§ ASSIGNMENT: What is needed here is every entry, retyped exactly.

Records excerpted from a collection

——————————

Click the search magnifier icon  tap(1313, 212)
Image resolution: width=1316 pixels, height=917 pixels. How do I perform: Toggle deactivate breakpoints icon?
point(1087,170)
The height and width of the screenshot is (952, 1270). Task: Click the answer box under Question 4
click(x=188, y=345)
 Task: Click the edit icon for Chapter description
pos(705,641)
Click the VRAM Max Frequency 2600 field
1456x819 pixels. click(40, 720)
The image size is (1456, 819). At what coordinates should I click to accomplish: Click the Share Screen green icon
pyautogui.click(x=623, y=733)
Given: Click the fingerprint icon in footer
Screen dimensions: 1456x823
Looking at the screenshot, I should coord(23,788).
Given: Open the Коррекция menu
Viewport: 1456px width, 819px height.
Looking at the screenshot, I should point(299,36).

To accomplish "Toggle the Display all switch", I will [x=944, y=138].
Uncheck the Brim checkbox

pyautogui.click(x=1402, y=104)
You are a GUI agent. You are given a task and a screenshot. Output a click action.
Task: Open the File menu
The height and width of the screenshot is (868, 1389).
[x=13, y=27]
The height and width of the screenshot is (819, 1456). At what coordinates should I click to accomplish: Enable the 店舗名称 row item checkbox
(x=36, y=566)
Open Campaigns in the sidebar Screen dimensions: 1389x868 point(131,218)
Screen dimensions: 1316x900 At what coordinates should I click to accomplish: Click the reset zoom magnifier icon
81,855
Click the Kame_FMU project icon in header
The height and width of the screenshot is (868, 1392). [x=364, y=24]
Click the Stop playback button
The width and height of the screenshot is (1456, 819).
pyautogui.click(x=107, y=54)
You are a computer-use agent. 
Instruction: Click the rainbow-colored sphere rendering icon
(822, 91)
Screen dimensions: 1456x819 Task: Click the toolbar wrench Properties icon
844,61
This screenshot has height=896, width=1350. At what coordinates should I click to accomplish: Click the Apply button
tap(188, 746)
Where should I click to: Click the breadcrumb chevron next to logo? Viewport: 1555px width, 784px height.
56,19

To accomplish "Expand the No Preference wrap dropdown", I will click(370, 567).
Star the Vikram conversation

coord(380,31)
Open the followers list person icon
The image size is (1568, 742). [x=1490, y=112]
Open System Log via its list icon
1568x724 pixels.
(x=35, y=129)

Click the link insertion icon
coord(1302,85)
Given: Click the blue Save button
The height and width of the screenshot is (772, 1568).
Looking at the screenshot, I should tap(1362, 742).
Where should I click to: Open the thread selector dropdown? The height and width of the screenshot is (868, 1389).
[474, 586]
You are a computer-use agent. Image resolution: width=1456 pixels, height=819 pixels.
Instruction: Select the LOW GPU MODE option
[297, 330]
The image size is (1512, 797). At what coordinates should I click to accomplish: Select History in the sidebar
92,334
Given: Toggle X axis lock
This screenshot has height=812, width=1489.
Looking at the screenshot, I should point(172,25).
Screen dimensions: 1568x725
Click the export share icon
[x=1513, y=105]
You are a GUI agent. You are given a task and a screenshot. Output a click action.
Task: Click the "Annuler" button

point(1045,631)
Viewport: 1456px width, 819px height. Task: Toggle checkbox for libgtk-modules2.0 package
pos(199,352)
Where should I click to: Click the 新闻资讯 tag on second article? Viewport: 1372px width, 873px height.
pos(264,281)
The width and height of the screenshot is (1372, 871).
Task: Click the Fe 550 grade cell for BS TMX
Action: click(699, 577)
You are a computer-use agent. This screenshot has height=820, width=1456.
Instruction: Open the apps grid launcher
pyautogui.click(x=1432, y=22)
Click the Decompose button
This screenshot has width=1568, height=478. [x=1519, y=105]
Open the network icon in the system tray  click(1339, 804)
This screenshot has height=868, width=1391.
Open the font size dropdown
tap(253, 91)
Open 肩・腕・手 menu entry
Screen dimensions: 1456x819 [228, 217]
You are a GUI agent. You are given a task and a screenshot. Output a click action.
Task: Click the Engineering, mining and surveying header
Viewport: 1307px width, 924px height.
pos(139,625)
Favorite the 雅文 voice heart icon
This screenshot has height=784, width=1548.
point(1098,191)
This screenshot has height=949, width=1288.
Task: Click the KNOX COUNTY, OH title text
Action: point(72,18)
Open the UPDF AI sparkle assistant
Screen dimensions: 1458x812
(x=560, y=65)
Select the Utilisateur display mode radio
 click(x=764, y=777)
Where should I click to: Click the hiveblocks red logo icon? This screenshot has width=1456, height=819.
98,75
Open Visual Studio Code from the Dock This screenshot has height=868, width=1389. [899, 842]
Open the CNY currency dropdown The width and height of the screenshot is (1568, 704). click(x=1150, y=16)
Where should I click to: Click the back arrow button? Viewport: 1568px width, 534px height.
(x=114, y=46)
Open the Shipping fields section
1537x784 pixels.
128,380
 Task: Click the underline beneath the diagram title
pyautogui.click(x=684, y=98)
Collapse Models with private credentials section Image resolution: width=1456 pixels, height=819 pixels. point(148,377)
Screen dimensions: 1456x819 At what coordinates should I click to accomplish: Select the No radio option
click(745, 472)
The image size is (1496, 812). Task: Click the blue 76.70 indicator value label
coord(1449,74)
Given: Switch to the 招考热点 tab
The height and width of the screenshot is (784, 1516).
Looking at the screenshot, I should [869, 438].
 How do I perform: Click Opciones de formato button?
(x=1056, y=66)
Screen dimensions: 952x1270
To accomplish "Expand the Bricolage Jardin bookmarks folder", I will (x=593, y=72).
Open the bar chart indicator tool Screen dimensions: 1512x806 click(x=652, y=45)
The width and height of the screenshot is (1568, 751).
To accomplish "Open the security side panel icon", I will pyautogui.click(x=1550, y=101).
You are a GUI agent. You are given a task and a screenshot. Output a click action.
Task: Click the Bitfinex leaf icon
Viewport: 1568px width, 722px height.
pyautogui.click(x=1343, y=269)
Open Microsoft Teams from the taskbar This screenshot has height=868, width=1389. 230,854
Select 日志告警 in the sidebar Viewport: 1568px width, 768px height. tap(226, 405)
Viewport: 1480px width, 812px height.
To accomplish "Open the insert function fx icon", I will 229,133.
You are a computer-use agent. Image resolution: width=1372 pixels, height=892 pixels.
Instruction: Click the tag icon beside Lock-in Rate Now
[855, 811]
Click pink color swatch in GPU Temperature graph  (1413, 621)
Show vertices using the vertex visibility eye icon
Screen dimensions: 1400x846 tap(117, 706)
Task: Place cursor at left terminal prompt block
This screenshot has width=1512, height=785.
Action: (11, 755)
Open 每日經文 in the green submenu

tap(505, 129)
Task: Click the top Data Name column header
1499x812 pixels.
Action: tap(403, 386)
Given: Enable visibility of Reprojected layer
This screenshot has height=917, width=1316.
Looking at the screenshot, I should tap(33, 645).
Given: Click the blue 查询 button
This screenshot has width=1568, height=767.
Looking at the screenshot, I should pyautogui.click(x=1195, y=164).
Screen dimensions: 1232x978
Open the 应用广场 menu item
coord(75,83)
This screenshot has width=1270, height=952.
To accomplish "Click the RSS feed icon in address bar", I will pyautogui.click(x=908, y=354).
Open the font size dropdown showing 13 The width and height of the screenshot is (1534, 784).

——————————

§ YOUR RESPONSE:
Click the search magnifier icon  tap(1313, 212)
Image resolution: width=1316 pixels, height=917 pixels. How do I perform: Toggle deactivate breakpoints icon?
point(1087,170)
The height and width of the screenshot is (952, 1270). Task: Click the answer box under Question 4
click(x=188, y=345)
 Task: Click the edit icon for Chapter description
pos(705,641)
Click the VRAM Max Frequency 2600 field
1456x819 pixels. click(40, 720)
The image size is (1456, 819). At what coordinates should I click to accomplish: Click the Share Screen green icon
pyautogui.click(x=623, y=733)
Given: Click the fingerprint icon in footer
Screen dimensions: 1456x823
Looking at the screenshot, I should coord(23,788).
Given: Open the Коррекция menu
Viewport: 1456px width, 819px height.
Looking at the screenshot, I should point(299,36).

To accomplish "Toggle the Display all switch", I will [x=944, y=138].
Uncheck the Brim checkbox

pyautogui.click(x=1402, y=104)
You are a GUI agent. You are given a task and a screenshot. Output a click action.
Task: Open the File menu
The height and width of the screenshot is (868, 1389).
[x=13, y=27]
The height and width of the screenshot is (819, 1456). At what coordinates should I click to accomplish: Enable the 店舗名称 row item checkbox
(x=36, y=566)
Open Campaigns in the sidebar Screen dimensions: 1389x868 point(131,218)
Screen dimensions: 1316x900 At what coordinates should I click to accomplish: Click the reset zoom magnifier icon
81,855
Click the Kame_FMU project icon in header
The height and width of the screenshot is (868, 1392). [x=364, y=24]
Click the Stop playback button
The width and height of the screenshot is (1456, 819).
pyautogui.click(x=107, y=54)
You are a computer-use agent. 
Instruction: Click the rainbow-colored sphere rendering icon
(822, 91)
Screen dimensions: 1456x819 Task: Click the toolbar wrench Properties icon
844,61
This screenshot has height=896, width=1350. At what coordinates should I click to accomplish: Click the Apply button
tap(188, 746)
Where should I click to: Click the breadcrumb chevron next to logo? Viewport: 1555px width, 784px height.
56,19

To accomplish "Expand the No Preference wrap dropdown", I will click(370, 567).
Star the Vikram conversation

coord(380,31)
Open the followers list person icon
The image size is (1568, 742). [x=1490, y=112]
Open System Log via its list icon
1568x724 pixels.
(x=35, y=129)

Click the link insertion icon
coord(1302,85)
Given: Click the blue Save button
The height and width of the screenshot is (772, 1568).
Looking at the screenshot, I should tap(1362, 742).
Where should I click to: Open the thread selector dropdown? The height and width of the screenshot is (868, 1389).
[474, 586]
You are a computer-use agent. Image resolution: width=1456 pixels, height=819 pixels.
Instruction: Select the LOW GPU MODE option
[297, 330]
The image size is (1512, 797). At what coordinates should I click to accomplish: Select History in the sidebar
92,334
Given: Toggle X axis lock
This screenshot has height=812, width=1489.
Looking at the screenshot, I should point(172,25).
Screen dimensions: 1568x725
Click the export share icon
[x=1513, y=105]
You are a GUI agent. You are given a task and a screenshot. Output a click action.
Task: Click the "Annuler" button

point(1045,631)
Viewport: 1456px width, 819px height. Task: Toggle checkbox for libgtk-modules2.0 package
pos(199,352)
Where should I click to: Click the 新闻资讯 tag on second article? Viewport: 1372px width, 873px height.
pos(264,281)
The width and height of the screenshot is (1372, 871).
Task: Click the Fe 550 grade cell for BS TMX
Action: click(699, 577)
You are a computer-use agent. This screenshot has height=820, width=1456.
Instruction: Open the apps grid launcher
pyautogui.click(x=1432, y=22)
Click the Decompose button
This screenshot has width=1568, height=478. [x=1519, y=105]
Open the network icon in the system tray  click(1339, 804)
This screenshot has height=868, width=1391.
Open the font size dropdown
tap(253, 91)
Open 肩・腕・手 menu entry
Screen dimensions: 1456x819 [228, 217]
You are a GUI agent. You are given a task and a screenshot. Output a click action.
Task: Click the Engineering, mining and surveying header
Viewport: 1307px width, 924px height.
pos(139,625)
Favorite the 雅文 voice heart icon
This screenshot has height=784, width=1548.
point(1098,191)
This screenshot has height=949, width=1288.
Task: Click the KNOX COUNTY, OH title text
Action: point(72,18)
Open the UPDF AI sparkle assistant
Screen dimensions: 1458x812
(x=560, y=65)
Select the Utilisateur display mode radio
 click(x=764, y=777)
Where should I click to: Click the hiveblocks red logo icon? This screenshot has width=1456, height=819.
98,75
Open Visual Studio Code from the Dock This screenshot has height=868, width=1389. [899, 842]
Open the CNY currency dropdown The width and height of the screenshot is (1568, 704). click(x=1150, y=16)
Where should I click to: Click the back arrow button? Viewport: 1568px width, 534px height.
(x=114, y=46)
Open the Shipping fields section
1537x784 pixels.
128,380
 Task: Click the underline beneath the diagram title
pyautogui.click(x=684, y=98)
Collapse Models with private credentials section Image resolution: width=1456 pixels, height=819 pixels. point(148,377)
Screen dimensions: 1456x819 At what coordinates should I click to accomplish: Select the No radio option
click(745, 472)
The image size is (1496, 812). Task: Click the blue 76.70 indicator value label
coord(1449,74)
Given: Switch to the 招考热点 tab
The height and width of the screenshot is (784, 1516).
Looking at the screenshot, I should [869, 438].
 How do I perform: Click Opciones de formato button?
(x=1056, y=66)
Screen dimensions: 952x1270
To accomplish "Expand the Bricolage Jardin bookmarks folder", I will (x=593, y=72).
Open the bar chart indicator tool Screen dimensions: 1512x806 click(x=652, y=45)
The width and height of the screenshot is (1568, 751).
To accomplish "Open the security side panel icon", I will pyautogui.click(x=1550, y=101).
You are a GUI agent. You are given a task and a screenshot. Output a click action.
Task: Click the Bitfinex leaf icon
Viewport: 1568px width, 722px height.
pyautogui.click(x=1343, y=269)
Open Microsoft Teams from the taskbar This screenshot has height=868, width=1389. 230,854
Select 日志告警 in the sidebar Viewport: 1568px width, 768px height. tap(226, 405)
Viewport: 1480px width, 812px height.
To accomplish "Open the insert function fx icon", I will 229,133.
You are a computer-use agent. Image resolution: width=1372 pixels, height=892 pixels.
Instruction: Click the tag icon beside Lock-in Rate Now
[855, 811]
Click pink color swatch in GPU Temperature graph  (1413, 621)
Show vertices using the vertex visibility eye icon
Screen dimensions: 1400x846 tap(117, 706)
Task: Place cursor at left terminal prompt block
This screenshot has width=1512, height=785.
Action: (11, 755)
Open 每日經文 in the green submenu

tap(505, 129)
Task: Click the top Data Name column header
1499x812 pixels.
Action: tap(403, 386)
Given: Enable visibility of Reprojected layer
This screenshot has height=917, width=1316.
Looking at the screenshot, I should tap(33, 645).
Given: Click the blue 查询 button
This screenshot has width=1568, height=767.
Looking at the screenshot, I should pyautogui.click(x=1195, y=164).
Screen dimensions: 1232x978
Open the 应用广场 menu item
coord(75,83)
This screenshot has width=1270, height=952.
To accomplish "Click the RSS feed icon in address bar", I will pyautogui.click(x=908, y=354).
Open the font size dropdown showing 13 The width and height of the screenshot is (1534, 784).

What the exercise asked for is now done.